3. Calculation and generation of output data
The identified pathway clusters are ranked by their property called priority, which is calculated as a sum of throughputs of all pathways in a given cluster, divided by the total number of snapshots that were analyzed. Thus, both the number of pathways in the cluster and their throughputs contribute to the pathway ranking. If the cluster contains more pathways that were identified in the same snapshot, only the pathway with the highest throughput is considered.
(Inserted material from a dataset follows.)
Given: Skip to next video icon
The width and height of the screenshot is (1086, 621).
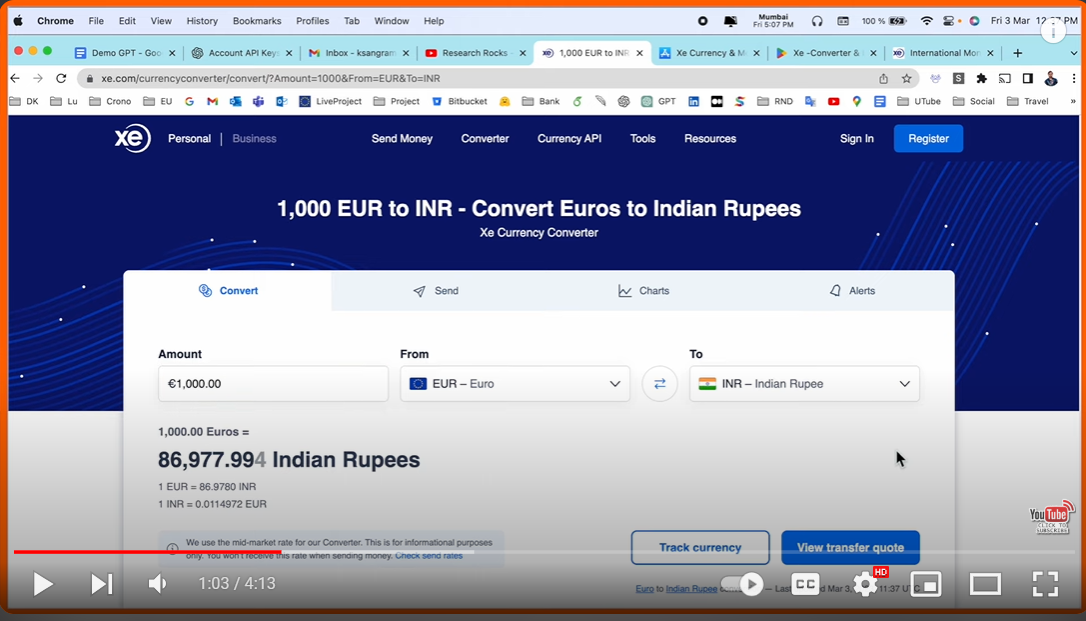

The pathways are represented by a sequence of balls centered at the points placed in regular intervals along the pathway axis. Each ball has the maximum possible radius such that the ball does not intersect RIS. The pathway representation shows the maximum size of the spherical probe which can travel through the individual pathway segments. It is important to note that the pathway representation does not provide information about the total volume of cavity or void around the pathway.
An atom and its corresponding residue are considered as pathway-lining, if the distance of the atom's surface to the surface of some pathway ball is smaller than a user defined threshold value. A Java implementation of KD tree [52] downloaded from http://home.wlu.edu/~levys/software/kd is used for efficient spatial searching. The smallest ball of the pathway, i.e. the narrowest part, will hereafter be called the pathway bottleneck. Bottleneck residues are identified as residues with at least one atom within the user specified distance from the pathway bottleneck. For visualization purposes, the pathways are stored in PDB file format. The PDB files are accompanied by Python and Tcl scripts, simplifying visualization of the results in PyMOL [53] and VMD [54].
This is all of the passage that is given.